Pittsburgh Steelers coach Mike Tomlin expects Ben Roethlisberger back under center Sunday against Cincinnati.
Roethlisberger isn't so sure just yet.
The two-time Super Bowl winner is playing it safe in his return after missing four games with a sprained knee and a bruised leg, saying Wednesday he's "not going to get his hopes up" about playing Sunday.
"I think it was more just a pain and inflammation setback," Roethlisberger said. "I don't think it was an injury-type of a setback. I just put an extra, heavy load on it and paid for it that night with achiness and inflammation."
That's fine by Roethlisberger, who practiced in a limited capacity for three days last week and was listed as questionable leading into the game at Kansas City. He plans to wear a brace on the injured left knee for the first time in his career Sunday. Roethlisberger has adjusted to the feel by wearing the brace to work out, but he doesn't anticipate any in-game mobility limitations because of the injury.
"I think if there's a restriction, I shouldn't be out there," Roethlisberger said. "You can't afford to go out there if you're restricted in any way. That's why I don't want to think about the injury, what I've had, what I'm wearing and things like that. I just want to go out there and play football."
Roethlisberger reported no pain Wednesday morning, but still wants to see how his knee feels after a couple days of practice prior to Sunday's game.

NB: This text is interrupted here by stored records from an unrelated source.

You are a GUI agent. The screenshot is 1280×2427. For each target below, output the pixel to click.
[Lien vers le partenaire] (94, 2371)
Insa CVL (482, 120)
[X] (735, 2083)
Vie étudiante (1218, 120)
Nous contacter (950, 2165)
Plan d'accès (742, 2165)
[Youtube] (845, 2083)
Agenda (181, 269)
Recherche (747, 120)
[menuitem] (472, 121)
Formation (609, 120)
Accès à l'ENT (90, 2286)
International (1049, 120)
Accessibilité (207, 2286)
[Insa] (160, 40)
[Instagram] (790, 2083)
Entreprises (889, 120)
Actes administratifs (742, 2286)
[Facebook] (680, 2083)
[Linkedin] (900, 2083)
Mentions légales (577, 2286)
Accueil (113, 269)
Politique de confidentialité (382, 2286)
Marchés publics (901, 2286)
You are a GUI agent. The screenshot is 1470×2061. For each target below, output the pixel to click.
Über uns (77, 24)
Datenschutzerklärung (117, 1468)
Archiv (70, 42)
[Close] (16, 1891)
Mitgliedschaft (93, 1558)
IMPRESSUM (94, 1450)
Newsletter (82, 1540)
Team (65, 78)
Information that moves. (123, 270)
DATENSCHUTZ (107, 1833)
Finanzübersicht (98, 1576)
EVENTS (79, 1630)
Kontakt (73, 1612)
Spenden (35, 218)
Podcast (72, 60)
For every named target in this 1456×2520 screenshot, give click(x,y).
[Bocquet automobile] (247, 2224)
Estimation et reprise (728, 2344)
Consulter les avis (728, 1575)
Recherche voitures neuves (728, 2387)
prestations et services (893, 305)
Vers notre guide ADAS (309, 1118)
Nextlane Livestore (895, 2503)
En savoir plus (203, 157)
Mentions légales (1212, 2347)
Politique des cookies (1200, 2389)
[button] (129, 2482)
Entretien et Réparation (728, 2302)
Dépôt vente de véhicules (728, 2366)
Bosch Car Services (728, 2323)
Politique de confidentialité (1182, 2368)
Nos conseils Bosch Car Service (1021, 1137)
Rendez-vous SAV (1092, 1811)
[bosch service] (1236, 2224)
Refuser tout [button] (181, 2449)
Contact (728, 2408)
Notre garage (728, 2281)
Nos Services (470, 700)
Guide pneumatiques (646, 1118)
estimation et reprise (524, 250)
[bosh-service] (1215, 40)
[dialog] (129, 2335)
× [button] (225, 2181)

"That's why I said that we have to take this one day at a time," Roethlisberger said. "It's why I'm not getting my hopes up for Sunday. I'm going to get my hopes up for today, go out and see how it goes."
Roethlisberger was initially disappointed with the setback last week, but doctors reassured the Steelers' franchise quarterback didn't cause further damage.
"It's simple overuse," Roethlisberger said. "The inflammation, the swelling, that's naturally going to happen. Once I got over the initial shock of worrying that something more happened, I was fine."
Roethlisberger enjoyed a career year in 2014, helping the Steelers finish as the No. 2-ranked offense.
They picked up where they left off this year as the Steelers averaged 32 points and more than 450 yards per game before Roethlisberger went down.
Roethlisberger is 16-6 in his career against the Bengals. His 427 completions and 5,051 yards passing are the most by anyone against Cincinnati. The Steelers swept the season series last season and have won three straight and eight of 10 against the Bengals.
A victory would put Cincinnati up by four games in the loss column over its closest pursuer heading into the season's midpoint, an almost insurmountable lead. And the Bengals realize it.
"Yeah, you've got to," cornerback Dre Kirkpatrick said. "Anything that will help us out, you've got to look at those options. Getting a win this week is very big for us."
There's another factor in play: Cincinnati has lost four of its past five games at Heinz Field.
"You have to embrace it," Kirkpatrick said. "Their fans have a lot of hate for the Cincinnati Bengals. It's nothing personal. But if that don't wake you up, you're on the wrong team."